— START OF RECORDS FOR PROCESSING —

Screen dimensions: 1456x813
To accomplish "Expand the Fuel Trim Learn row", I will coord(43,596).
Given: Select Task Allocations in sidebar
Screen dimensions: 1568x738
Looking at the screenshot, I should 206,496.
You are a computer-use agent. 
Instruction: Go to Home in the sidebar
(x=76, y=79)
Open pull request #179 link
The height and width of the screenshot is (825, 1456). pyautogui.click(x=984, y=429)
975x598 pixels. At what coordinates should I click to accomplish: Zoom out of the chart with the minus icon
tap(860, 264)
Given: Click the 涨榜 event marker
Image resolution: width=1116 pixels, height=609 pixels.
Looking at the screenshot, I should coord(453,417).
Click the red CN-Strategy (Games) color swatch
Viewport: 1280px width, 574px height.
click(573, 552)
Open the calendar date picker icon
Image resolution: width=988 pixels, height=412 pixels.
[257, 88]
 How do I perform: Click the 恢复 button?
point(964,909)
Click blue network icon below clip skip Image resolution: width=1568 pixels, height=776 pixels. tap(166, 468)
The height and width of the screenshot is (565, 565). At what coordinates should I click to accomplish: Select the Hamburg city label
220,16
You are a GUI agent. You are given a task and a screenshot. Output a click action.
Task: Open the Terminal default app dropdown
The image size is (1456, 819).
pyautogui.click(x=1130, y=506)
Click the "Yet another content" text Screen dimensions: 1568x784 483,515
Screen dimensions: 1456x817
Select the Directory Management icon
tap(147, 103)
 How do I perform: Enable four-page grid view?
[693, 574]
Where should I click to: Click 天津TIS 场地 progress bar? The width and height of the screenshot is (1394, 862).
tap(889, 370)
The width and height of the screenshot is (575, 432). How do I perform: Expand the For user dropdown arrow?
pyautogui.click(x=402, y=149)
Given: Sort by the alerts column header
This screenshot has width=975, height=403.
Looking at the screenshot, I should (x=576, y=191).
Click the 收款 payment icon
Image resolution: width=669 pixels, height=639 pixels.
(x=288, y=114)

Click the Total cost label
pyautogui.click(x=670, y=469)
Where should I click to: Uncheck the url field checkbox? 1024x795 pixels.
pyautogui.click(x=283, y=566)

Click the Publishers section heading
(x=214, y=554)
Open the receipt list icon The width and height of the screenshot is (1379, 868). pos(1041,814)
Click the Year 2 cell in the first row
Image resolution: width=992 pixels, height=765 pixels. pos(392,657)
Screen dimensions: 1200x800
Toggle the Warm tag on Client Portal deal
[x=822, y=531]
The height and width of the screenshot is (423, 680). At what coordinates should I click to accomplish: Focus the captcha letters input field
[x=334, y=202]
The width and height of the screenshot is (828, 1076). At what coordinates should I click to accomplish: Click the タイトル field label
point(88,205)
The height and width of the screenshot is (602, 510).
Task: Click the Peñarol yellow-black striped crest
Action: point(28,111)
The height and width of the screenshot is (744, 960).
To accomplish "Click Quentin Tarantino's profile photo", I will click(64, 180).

— END OF RECORDS FOR PROCESSING —

AIM:
Pick out each line of the records above that contains the word "Expand", and copy those lines.

FINAL ANSWER:
To accomplish "Expand the Fuel Trim Learn row", I will coord(43,596).
The width and height of the screenshot is (575, 432). How do I perform: Expand the For user dropdown arrow?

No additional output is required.